The sign obtained in each case is found by considering the current direction in the loop and noting the reference (or ground) point in relation to each of the nodes.

V1-V2 = V12 = V

Another way to view this is as follows:

1. Find the current in the loop, I = V/(R1+R2)

2. Find the voltage across R1,
VR1 = I*R1 = V/(R1+R2)*R1 = V*R1/(R1+R2)

3. The voltage across R1 is the voltage at Node 1 relative to ground

4. Hence V1 = V*R1/(R1+R2) [same polarity as VR1]

5. The voltage across R2,
VR2 = I*R2 = V/(R1+R2)*R2 = V*R2/(R1+R2)

6. Given the current direction the polarity of the voltage across R2 will
be positive at the bottom (ground) and negative at the top (Node 2)

7. Hence V2 = -VR2 = -V*R2/(R1+R2)

8. Alternatively for V2, one may observe that
V2 = V1-V = V*R1/(R1+R2)-V = -V*R2/(R1+R2) [after rearranging]
which agrees with the other approaches

If the source polarity was reversed, the magnitudes would be the same but the polarities of V1 & V2 would be reversed.

It would be worth your while to note the voltage polarities on your sketch and this will hopefully aid with understanding how the node voltage polarities are determined.

#### ihaveaquestion

Joined May 1, 2009
314
Very good explanation tnk, thanks...

I guess this is why I was confusing myself...
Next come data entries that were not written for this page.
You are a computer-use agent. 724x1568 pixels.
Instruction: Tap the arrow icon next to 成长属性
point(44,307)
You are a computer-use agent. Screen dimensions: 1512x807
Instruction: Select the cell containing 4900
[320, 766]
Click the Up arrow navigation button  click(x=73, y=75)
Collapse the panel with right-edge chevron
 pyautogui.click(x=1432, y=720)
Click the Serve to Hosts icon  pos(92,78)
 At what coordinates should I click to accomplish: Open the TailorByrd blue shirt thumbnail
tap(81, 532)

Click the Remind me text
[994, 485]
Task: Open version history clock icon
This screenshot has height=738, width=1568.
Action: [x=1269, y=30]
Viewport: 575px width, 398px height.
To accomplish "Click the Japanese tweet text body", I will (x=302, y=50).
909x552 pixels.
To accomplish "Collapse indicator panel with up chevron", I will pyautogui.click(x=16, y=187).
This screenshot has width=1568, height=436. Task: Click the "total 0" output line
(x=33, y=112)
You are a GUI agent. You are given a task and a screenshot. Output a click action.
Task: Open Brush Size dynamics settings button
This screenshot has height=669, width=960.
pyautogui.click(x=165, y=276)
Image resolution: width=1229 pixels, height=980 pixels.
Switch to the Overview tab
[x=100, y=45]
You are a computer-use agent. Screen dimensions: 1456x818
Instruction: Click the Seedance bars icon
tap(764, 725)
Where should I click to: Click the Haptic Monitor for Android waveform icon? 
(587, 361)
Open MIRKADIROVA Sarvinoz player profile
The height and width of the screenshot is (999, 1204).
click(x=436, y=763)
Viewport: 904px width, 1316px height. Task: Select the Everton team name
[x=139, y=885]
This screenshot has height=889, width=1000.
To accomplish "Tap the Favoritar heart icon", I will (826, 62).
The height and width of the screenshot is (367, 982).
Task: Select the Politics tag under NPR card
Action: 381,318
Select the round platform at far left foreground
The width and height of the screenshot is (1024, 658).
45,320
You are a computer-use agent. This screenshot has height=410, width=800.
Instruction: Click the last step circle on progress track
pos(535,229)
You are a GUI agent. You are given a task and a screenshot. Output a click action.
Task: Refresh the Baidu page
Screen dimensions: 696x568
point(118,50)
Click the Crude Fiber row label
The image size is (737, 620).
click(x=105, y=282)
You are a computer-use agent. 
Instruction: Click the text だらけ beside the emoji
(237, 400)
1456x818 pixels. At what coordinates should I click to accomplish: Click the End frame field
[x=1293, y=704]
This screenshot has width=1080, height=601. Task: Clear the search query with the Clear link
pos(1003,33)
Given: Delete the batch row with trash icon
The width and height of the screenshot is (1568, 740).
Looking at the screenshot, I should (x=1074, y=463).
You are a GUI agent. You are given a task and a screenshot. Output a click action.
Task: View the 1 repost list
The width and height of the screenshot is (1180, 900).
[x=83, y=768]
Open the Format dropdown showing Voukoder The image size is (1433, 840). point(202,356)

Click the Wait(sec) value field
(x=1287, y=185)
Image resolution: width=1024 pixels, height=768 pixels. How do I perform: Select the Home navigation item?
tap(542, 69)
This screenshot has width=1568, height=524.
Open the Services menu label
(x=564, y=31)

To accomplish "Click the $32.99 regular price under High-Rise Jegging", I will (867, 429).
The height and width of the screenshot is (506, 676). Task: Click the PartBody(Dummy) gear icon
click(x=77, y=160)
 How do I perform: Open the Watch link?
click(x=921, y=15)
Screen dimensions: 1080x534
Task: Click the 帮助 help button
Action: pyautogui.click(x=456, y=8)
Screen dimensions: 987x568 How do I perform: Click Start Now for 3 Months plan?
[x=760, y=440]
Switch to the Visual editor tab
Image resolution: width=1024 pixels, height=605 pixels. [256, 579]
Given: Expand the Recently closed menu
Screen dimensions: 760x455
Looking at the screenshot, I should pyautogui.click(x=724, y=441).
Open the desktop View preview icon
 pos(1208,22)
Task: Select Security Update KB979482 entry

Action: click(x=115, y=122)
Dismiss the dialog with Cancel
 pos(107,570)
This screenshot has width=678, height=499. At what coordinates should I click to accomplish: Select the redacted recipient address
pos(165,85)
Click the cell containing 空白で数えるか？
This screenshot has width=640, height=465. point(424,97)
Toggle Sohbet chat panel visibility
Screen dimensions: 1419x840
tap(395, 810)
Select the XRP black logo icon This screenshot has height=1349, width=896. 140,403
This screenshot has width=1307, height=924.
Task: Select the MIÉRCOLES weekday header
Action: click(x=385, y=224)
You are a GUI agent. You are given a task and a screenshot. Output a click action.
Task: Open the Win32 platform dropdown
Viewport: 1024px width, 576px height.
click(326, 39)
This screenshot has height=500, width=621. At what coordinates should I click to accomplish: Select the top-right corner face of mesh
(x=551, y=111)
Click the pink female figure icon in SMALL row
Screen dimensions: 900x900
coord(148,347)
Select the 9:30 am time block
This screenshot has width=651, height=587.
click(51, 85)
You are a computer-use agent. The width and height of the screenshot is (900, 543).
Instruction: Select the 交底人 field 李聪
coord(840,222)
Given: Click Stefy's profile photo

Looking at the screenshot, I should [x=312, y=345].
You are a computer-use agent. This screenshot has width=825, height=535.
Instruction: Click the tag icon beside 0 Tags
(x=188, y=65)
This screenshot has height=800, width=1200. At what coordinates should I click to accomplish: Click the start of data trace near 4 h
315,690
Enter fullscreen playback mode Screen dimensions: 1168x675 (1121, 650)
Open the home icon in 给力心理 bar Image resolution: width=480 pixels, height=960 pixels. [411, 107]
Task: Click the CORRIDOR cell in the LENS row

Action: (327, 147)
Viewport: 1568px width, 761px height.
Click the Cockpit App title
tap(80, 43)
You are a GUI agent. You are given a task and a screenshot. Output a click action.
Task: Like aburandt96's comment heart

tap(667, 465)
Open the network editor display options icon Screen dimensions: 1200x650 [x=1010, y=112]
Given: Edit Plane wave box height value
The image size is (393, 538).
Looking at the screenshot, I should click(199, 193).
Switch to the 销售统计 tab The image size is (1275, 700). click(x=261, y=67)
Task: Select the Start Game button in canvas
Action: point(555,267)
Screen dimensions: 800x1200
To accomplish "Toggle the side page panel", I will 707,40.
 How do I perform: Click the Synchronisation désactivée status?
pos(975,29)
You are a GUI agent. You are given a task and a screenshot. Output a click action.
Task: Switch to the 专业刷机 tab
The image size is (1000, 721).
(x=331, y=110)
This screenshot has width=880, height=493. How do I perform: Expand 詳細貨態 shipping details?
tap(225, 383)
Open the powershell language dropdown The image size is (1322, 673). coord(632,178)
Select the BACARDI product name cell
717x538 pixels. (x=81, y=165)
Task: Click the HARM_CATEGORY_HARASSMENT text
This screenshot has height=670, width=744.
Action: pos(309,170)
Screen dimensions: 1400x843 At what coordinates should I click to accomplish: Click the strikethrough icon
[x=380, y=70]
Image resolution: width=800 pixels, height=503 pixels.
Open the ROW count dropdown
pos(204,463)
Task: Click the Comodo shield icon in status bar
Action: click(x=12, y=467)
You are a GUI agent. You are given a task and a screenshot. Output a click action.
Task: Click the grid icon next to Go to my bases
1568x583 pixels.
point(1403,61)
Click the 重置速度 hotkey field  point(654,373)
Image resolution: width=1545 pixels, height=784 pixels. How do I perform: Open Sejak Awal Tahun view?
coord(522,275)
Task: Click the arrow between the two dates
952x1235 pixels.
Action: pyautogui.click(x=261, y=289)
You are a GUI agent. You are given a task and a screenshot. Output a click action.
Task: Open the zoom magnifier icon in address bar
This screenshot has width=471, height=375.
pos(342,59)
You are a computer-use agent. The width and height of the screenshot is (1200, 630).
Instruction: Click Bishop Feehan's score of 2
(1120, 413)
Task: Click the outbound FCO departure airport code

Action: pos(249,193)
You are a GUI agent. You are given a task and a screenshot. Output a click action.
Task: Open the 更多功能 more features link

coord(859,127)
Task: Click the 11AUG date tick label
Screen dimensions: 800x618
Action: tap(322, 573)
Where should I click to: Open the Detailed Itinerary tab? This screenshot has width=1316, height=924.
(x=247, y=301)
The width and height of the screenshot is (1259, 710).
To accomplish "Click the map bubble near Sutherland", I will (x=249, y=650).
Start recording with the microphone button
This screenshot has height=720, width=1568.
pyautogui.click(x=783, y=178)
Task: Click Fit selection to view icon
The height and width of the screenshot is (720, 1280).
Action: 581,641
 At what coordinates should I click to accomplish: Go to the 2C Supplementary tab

I forgot the basics, that parallel terminals have the same voltages while in series have different...

for example in the picture attached, V1=V2=V3 (this is why I wanted to say that the two voltages marked at the top right and top left in my last post were V/-V when in fact they weren't)...

in this same picture attached, again V1=V2=V3 (parallel), and V4 is indeed different because of the voltage drop across that resistor since it's in series.... compared to last example where the source and two resistors are in series...so there are voltage drops across both resistors and they are therefore not just V and -V...

right?

Thanks